Newspaper headlines: 'Furious' Covid PPE row and Esther Rantzen signs up for Dignitas
- Published
The Daily Telegraph, external leads with details of the government's first guidance for teachers on transgender issues. It says schools will be told to presume that a child cannot change gender. It will also advocate a "parent first approach", which will mean headteachers telling parents if that is something a child wants to do. The paper reports that teachers and other pupils will also not have to use the preferred pronouns of children, and staff won't face sanctions if they choose not to. The guidance, it says, has been promised since 2018 and it quotes a Whitehall source as saying that time has been taken to strike the right balance on what is a "complex and sensitive issue".
The front page of the Guardian, external reports what it describes as a "furious row" between Baroness Mone and the government after she admitted to the BBC that she had lied about her links to a PPE company that "won lucrative" deals during the Covid-19 pandemic. The paper says that Michelle Mone claims the Cabinet Office, government and NHS "all knew" about her involvement from the very beginning before her husband's firm signed a PPE contract.
"NHS Dentists on the Brink" is the headline in the Daily Mail, external. It has been looking at the report from the Nuffield Trust which says that NHS dental services are at their "most perilous point" ever and that the days of heavily subsidised NHS dentistry are "gone for good".
The Times, external reports that Housing Secretary Michael Gove, is expected to tell councils that they will lose their planning powers if they "delay or deny" legitimate housebuilding in their areas. The paper says it is one of a number of reforms from the government which will aim to tackle what it describes as "England's chronic shortage of homes". The Telegraph, external also carries the story. It says Mr Gove will also tell councils that they will not have to "set aside" protected countryside to meet future population growth as previous guidelines had suggested.
A number of the papers carry a photo on their front pages of Dame Esther Rantzen, who told the BBC's The Today Podcast that she believes MPs should be given a free vote on changing the rules on assisted dying.

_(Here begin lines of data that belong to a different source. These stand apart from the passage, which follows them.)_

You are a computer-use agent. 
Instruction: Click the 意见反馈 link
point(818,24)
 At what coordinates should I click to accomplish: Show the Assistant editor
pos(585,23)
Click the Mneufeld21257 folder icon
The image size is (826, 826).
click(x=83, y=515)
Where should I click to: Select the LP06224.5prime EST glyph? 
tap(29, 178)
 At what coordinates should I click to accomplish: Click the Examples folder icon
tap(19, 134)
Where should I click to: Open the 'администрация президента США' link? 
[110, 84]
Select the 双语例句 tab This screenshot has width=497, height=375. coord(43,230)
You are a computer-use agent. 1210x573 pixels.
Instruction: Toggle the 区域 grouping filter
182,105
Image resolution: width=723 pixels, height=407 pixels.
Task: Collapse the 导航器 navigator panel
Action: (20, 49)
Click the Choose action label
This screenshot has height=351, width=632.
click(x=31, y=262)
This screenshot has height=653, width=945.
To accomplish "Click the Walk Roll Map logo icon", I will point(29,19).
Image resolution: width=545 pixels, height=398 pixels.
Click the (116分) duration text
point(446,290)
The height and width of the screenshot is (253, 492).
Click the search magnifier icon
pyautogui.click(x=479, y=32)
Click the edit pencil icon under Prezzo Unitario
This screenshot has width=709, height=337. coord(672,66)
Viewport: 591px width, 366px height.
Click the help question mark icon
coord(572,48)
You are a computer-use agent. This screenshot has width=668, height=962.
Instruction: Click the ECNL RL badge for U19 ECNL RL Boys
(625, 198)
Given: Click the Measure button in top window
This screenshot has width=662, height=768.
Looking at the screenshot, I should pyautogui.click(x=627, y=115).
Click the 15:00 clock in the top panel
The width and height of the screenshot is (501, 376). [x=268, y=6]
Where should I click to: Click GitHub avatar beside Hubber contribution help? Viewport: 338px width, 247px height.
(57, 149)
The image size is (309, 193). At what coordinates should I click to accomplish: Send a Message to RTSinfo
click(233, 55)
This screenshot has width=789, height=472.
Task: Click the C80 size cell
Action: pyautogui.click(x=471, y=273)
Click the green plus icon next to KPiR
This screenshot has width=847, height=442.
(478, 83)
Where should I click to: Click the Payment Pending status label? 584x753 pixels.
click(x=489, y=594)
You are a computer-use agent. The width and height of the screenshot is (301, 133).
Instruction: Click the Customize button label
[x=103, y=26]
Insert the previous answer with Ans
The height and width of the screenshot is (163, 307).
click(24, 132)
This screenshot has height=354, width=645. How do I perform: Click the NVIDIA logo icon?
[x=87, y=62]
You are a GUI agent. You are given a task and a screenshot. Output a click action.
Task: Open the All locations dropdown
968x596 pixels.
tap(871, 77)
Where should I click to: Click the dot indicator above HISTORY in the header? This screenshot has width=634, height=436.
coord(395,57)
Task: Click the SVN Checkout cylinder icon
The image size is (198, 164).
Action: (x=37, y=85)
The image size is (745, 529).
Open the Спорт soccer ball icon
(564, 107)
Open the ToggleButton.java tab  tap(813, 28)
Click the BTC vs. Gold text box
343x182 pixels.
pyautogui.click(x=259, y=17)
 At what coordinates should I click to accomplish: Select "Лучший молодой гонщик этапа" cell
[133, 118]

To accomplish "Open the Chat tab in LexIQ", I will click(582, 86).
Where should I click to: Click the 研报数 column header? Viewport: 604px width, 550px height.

Dame Esther, who is 83, is undergoing treatment for stage four lung cancer and has also revealed that she has joined the assisted dying centre Dignitas in Zurich.
The Sun, external carries a photograph of a young Alex Batty - the missing 17-year-old who was found in France last week after he disappeared in 2017 with his mum and grandfather. He has, the paper says, been reunited with his grandmother in Oldham. "Happy To Be Home" is the paper's headline.
A new study shows that chimpanzees can recognise friends or relatives they may not have not seen for 20 years, according to the Times, external. Scientists at two American universities, it reports, have been testing chimps and bonobos by using eye-tracking technology to record where they looked when they were shown an image of a stranger or another animal they had known from the past. It found, the paper reports, their eyes were drawn to and lingered longer on the images of old acquaintances and they were not distressed by the experience, but at times were "seemingly mesmerised".